■ **Given passage**:
====

What medicines are used to treat infertility in women?
Some common medicines used to treat infertility in women include:
- Clomiphene citrate (Clomid®*)is a medicine that causes ovulation by acting on the pituitary gland. It is often used in women who have polycystic ovarian syndrome (PCOS) or other problems with ovulation. This medicine is taken by mouth.
- Human menopausal gonadotropinor hMG (Repronex®*; Pergonal®*) are medicines often used for women who don't ovulate because of problems with their pituitary gland—hMG acts directly on the ovaries to stimulate ovulation. It is an injected medicine.
- Follicle-stimulating hormone or FSH (Gonal-F®*; Follistim®*) are medicines that work much like hMG. It causes the ovaries to begin the process of ovulation. These medicines are usually injected.
- Gonadotropin-releasing hormone (Gn-RH) analog are medicines often used for women who don't ovulate regularly each month. Women who ovulate before the egg is ready can also use these medicines. Gn-RH analogs act on the pituitary gland to change when the body ovulates. These medicines are usually injected or given with a nasal spray.

====

■ **Extracted material**:
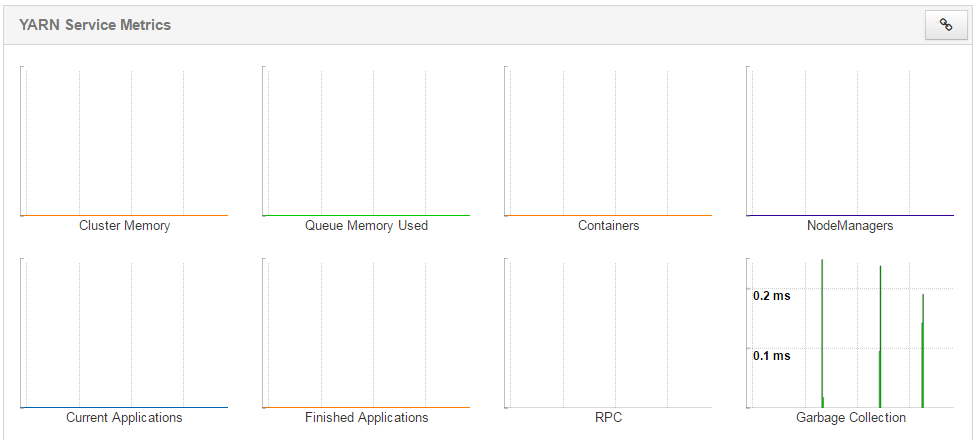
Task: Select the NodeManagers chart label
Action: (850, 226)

====

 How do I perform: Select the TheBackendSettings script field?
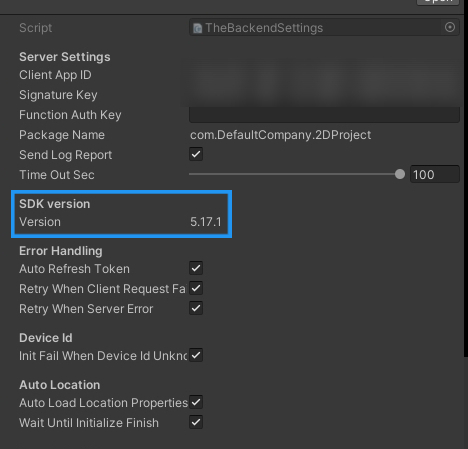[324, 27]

====

■ **Work to complete**:
1. Please translate this sentence from the passage on infertility medicines for women into Spanish: "Gn-RH analogs act on the pituitary gland to change when the body ovulates."
2. Write what comes next in the passage on infertility medicines for women, starting after its last sentence.

■ **Response list**:
1. Los análogos de la Gn-RH actúan sobre la glándula pituitaria para cambiar el momento en que el cuerpo ovula.

2.
- Metformin (Glucophage®*) is a medicine doctors use for women who have insulin resistance and/or PCOS. This drug helps lower the high levels of male hormones in women with these conditions. This helps the body to ovulate. Sometimes clomiphene citrate or FSH is combined with metformin. This medicine is usually taken by mouth.
- Bromocriptine (Parlodel®*)is a medicine used for women with ovulation problems because of high levels of prolactin. Prolactin is a hormone that causes milk production.
*Note: Use of trade names and commercial sources is for identification only and does not imply endorsement by the U.S. Department of Health and Human Services.
Many fertility drugs increase a woman's chance of having twins, triplets, or other multiples. Women who are pregnant with multiple fetuses have more problems during pregnancy. Multiple fetuses have a high risk of being born prematurely (too early). Premature babies are at a higher risk of health and developmental problems.